The W-2 and the 1099 are both year-end tax documents that report income, but they represent fundamentally different employment arrangements and have very different implications for what you owe.
What a W-2 covers
A W-2 (Wage and Tax Statement) is issued by any employer who paid you as an employee. It shows:
- Total wages, tips, and other compensation paid to you
- Federal income tax withheld
- Social Security and Medicare (FICA) taxes withheld
- State and local income tax withheld, if applicable
Because your employer withholds taxes throughout the year with every paycheck, you often get a refund when you file, or owe a small amount if your withholding was slightly off.
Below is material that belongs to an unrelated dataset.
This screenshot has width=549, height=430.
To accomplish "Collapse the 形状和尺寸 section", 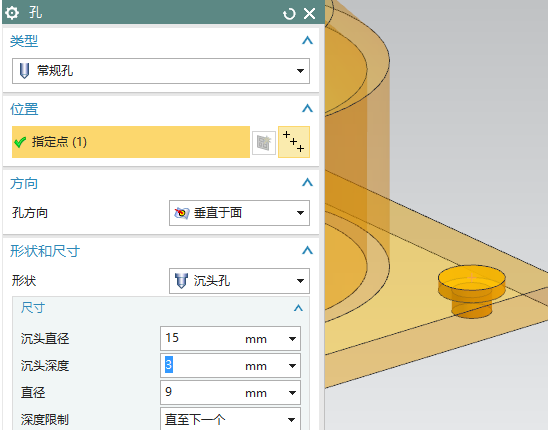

The employer also pays half of your FICA taxes (7.65%) on your behalf. You see only your half deducted from your paycheck.
Employers must mail or electronically deliver your W-2 by January 31 of the following year. If you worked for three employers in a year, you’ll receive three W-2s and need to combine them on your return.
What a 1099 covers
A 1099 is a family of forms used by payers who are not your employer. The most common types for individual filers:
- 1099-NEC (Nonemployee Compensation): freelance, contract, consulting, or gig income. Any client who paid you $600 or more during the year is required to send one.
- 1099-MISC: miscellaneous income including rent, prizes, and certain royalties.
- 1099-INT: interest income from banks and credit unions over $10.
- 1099-DIV: dividends from stocks and mutual funds.
- 1099-B: proceeds from the sale of stocks, bonds, or other securities.
- 1099-R: distributions from retirement accounts, pensions, or annuities.
When you receive a 1099-NEC, nothing was withheld. The full amount is taxable income, and it’s up to you to set aside and pay the taxes.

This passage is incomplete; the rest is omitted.